さすがに顔や性格までは似ていないとは思うのですが、
きっと意識せずにこちらがその先生が持っている技術を真似しているのだと思います。
でもこれは当たり前のことかもしれません。
「まなぶ」ということは「まねぶ」ということでしょうし、
更にもう少し言い換えると「盗む」ことでもありましょう。
私は多分、その先生から色々と技や所作を盗んできたのだと思います。
まぁ、盗むと言っても奪い取るわけではないから、
コピーという方が近いでしょうか。
しかし全部が全部、その先生から盗んだわけではありません。
ずるいようですが、やはりこのことについてはこちらの先生から、このことについてはあちらの先生から、という風に学んできたので、あらゆる先生の存在が臨床家としての私の中に内在化しているはずです。

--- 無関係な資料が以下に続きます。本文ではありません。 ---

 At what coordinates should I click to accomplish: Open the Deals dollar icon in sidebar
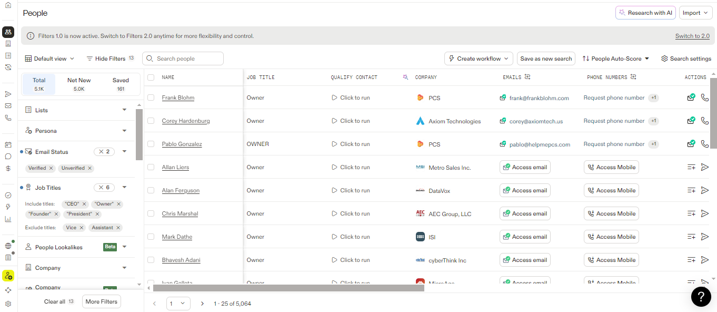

ずるいというか、たぶん人として成長していくという事象には誰にとってもそういう側面はあると思います。
多くの人にとって、
生活は親の真似をすることから始まるし、
学業は担任の先生の真似をすることから始まります。
“自分で考えなさい”
...たしかにそれも大事なんだと思いますが、
考えるためには知識や材料が必要ですから、
まずはどこかから仕入れるしかないでしょう。
私はもう十分に気づいているつもりですが、
文章の書き方、いわゆる文体という面については、
かなり学部の時の指導教員に似てきていると思います。
それもきっと意識的にか無意識的にか先生からコピーしてきたからであり、
その背景にはああいう風に書きたいみたいな目標志向があったのでしょう。
私もそれなりに歳を重ね、
そろそろ若者とは呼ばれなくなってきたように思うのですが、
若者(例えばクライエントや、現場で会う人)にとってのロールモデルになっているのだろうなと感じることもたまにあります。できれば良い方でありたいものですが。
なりたい自分になるというのは、
一人で勝手に成れるわけではなくて、
誰かとの出会いの中で一つずつ学び、
特に大事な学びをいくつも内在化させて、
その総体としての自分がいずれ出来てくるものだと思うのですね。
その配分や分布が個性なのだとも言えるかもしれません。
でもその中でも「核」となるような自分はやっぱり居るはずで、
誰から何を学ぼうとするかを選び取っている自分が真ん中にいるんだと思えることが、
アイデンティティの形成にとって結構重要な着地点なのかなとも考えました。どうなんだろうか。
誰かに似てくること。
そう指摘されること。
それはときに、最初は恥ずかしく感じたり、
否定したくなったりするものかもしれませんが、
きっと自分らしさを知るヒントが隠れているのだと思います。